Retype the rows word for word, from the first one through the line containing "What do you see at coordinates (206, 1416)", with both ends included.
· · ·
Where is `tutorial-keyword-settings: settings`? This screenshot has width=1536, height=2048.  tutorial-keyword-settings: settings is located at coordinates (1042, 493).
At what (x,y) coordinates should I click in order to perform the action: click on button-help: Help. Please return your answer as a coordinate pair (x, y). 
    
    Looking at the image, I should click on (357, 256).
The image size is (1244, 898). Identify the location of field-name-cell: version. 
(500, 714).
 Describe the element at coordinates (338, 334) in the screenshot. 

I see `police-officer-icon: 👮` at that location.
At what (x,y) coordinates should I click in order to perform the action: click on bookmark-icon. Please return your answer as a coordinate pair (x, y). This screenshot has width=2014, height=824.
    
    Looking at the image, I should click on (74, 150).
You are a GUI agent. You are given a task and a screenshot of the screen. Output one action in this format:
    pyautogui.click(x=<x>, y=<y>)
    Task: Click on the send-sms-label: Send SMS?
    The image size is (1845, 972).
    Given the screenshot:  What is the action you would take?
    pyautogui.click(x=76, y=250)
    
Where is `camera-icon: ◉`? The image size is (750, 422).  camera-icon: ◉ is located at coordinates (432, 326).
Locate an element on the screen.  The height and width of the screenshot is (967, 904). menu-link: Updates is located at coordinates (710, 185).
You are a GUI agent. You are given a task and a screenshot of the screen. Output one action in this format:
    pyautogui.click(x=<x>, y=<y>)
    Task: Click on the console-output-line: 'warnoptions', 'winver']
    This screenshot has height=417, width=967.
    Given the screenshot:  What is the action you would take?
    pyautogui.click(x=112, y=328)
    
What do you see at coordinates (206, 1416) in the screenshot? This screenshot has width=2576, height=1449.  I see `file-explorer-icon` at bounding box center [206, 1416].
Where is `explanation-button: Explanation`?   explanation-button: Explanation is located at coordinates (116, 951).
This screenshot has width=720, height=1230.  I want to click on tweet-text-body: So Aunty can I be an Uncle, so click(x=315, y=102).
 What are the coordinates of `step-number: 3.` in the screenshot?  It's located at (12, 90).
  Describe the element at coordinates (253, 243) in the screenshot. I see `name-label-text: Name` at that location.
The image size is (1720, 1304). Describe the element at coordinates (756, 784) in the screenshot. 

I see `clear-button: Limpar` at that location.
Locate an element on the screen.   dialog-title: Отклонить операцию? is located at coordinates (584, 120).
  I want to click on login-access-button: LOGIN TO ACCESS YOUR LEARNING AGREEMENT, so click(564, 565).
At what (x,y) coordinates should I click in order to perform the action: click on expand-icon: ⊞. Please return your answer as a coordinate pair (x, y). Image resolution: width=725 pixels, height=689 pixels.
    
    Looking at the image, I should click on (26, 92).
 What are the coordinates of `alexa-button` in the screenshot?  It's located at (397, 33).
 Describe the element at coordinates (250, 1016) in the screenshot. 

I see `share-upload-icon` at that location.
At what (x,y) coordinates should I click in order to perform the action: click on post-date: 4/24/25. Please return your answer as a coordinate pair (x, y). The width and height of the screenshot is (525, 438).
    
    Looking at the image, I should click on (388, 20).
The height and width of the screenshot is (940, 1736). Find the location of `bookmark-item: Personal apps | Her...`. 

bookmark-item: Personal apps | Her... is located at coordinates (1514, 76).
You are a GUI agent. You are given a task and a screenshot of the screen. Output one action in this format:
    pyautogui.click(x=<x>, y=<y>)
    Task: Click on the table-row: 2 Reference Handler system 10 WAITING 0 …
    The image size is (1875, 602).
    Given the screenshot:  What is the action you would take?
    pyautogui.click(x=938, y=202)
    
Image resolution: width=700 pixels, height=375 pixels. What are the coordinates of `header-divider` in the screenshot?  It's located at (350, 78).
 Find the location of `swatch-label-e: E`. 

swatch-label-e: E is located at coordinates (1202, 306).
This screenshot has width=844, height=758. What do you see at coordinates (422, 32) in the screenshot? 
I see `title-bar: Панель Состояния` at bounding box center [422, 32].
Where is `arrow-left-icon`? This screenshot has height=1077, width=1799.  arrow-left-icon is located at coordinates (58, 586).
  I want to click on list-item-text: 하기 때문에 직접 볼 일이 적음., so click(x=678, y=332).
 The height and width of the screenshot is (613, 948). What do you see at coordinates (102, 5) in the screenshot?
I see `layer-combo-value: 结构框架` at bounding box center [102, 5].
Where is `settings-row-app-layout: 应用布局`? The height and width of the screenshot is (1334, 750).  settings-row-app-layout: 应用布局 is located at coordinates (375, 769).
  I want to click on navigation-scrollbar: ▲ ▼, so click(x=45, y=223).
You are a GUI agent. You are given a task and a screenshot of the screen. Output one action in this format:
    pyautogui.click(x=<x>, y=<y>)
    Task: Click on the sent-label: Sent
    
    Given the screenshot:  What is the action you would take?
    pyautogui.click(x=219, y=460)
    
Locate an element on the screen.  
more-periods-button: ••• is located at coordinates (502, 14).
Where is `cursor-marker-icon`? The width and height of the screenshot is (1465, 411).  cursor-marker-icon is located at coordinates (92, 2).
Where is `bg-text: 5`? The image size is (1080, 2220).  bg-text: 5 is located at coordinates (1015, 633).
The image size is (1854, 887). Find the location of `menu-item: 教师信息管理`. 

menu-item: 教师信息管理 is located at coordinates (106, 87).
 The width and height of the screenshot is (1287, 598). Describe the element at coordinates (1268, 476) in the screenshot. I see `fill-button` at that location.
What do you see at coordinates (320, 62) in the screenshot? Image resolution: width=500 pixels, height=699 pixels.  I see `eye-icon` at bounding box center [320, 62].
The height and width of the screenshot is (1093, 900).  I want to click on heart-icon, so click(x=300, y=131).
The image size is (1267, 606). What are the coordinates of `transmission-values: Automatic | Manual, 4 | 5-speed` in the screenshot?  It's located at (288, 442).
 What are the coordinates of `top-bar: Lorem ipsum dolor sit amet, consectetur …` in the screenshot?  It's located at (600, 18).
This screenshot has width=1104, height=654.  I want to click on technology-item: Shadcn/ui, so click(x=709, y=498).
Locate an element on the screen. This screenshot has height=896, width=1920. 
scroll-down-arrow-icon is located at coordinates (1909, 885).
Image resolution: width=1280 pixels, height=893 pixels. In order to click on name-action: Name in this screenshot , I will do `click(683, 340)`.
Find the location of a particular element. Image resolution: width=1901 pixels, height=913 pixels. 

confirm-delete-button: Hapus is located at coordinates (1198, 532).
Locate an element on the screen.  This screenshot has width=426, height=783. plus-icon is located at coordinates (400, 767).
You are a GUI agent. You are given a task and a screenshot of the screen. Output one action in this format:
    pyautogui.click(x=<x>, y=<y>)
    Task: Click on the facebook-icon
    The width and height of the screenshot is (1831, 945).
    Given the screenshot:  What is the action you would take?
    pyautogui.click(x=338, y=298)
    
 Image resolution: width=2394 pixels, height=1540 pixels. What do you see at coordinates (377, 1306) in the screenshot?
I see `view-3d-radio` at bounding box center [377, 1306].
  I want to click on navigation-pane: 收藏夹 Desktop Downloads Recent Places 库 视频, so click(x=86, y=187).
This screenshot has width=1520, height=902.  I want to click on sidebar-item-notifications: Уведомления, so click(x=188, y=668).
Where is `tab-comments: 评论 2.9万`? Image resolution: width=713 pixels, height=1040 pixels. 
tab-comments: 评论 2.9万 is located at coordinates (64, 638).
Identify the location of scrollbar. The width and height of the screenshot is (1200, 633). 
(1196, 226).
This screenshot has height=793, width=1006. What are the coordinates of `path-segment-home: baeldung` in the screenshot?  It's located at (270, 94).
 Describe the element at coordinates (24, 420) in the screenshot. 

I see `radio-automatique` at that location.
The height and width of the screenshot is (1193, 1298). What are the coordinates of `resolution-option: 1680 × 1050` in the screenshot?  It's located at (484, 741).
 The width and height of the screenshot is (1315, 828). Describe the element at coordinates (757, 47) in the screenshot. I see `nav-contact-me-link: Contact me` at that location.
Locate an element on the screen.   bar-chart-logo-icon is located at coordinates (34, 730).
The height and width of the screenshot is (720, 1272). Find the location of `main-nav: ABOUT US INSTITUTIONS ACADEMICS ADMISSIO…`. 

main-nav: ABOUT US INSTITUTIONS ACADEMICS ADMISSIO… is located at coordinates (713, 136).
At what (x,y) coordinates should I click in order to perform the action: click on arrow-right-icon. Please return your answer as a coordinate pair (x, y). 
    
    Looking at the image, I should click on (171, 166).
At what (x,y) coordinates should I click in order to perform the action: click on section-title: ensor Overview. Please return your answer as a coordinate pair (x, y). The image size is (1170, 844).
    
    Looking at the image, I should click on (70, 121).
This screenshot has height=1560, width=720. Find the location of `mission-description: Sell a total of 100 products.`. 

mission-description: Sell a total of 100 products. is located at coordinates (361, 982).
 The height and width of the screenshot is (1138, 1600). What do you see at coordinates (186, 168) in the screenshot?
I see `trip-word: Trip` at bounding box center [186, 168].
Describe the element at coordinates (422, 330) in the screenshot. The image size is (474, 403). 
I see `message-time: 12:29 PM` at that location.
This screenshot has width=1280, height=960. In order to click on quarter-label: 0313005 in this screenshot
· · ·
RESPONSE:
Where is `tutorial-keyword-settings: settings`? This screenshot has width=1536, height=2048.  tutorial-keyword-settings: settings is located at coordinates (1042, 493).
At what (x,y) coordinates should I click in order to perform the action: click on button-help: Help. Please return your answer as a coordinate pair (x, y). 
    
    Looking at the image, I should click on (357, 256).
The image size is (1244, 898). Identify the location of field-name-cell: version. 
(500, 714).
 Describe the element at coordinates (338, 334) in the screenshot. 

I see `police-officer-icon: 👮` at that location.
At what (x,y) coordinates should I click in order to perform the action: click on bookmark-icon. Please return your answer as a coordinate pair (x, y). This screenshot has width=2014, height=824.
    
    Looking at the image, I should click on (74, 150).
You are a GUI agent. You are given a task and a screenshot of the screen. Output one action in this format:
    pyautogui.click(x=<x>, y=<y>)
    Task: Click on the send-sms-label: Send SMS?
    The image size is (1845, 972).
    Given the screenshot:  What is the action you would take?
    pyautogui.click(x=76, y=250)
    
Where is `camera-icon: ◉`? The image size is (750, 422).  camera-icon: ◉ is located at coordinates (432, 326).
Locate an element on the screen.  The height and width of the screenshot is (967, 904). menu-link: Updates is located at coordinates (710, 185).
You are a GUI agent. You are given a task and a screenshot of the screen. Output one action in this format:
    pyautogui.click(x=<x>, y=<y>)
    Task: Click on the console-output-line: 'warnoptions', 'winver']
    This screenshot has height=417, width=967.
    Given the screenshot:  What is the action you would take?
    pyautogui.click(x=112, y=328)
    
What do you see at coordinates (206, 1416) in the screenshot? This screenshot has width=2576, height=1449.  I see `file-explorer-icon` at bounding box center [206, 1416].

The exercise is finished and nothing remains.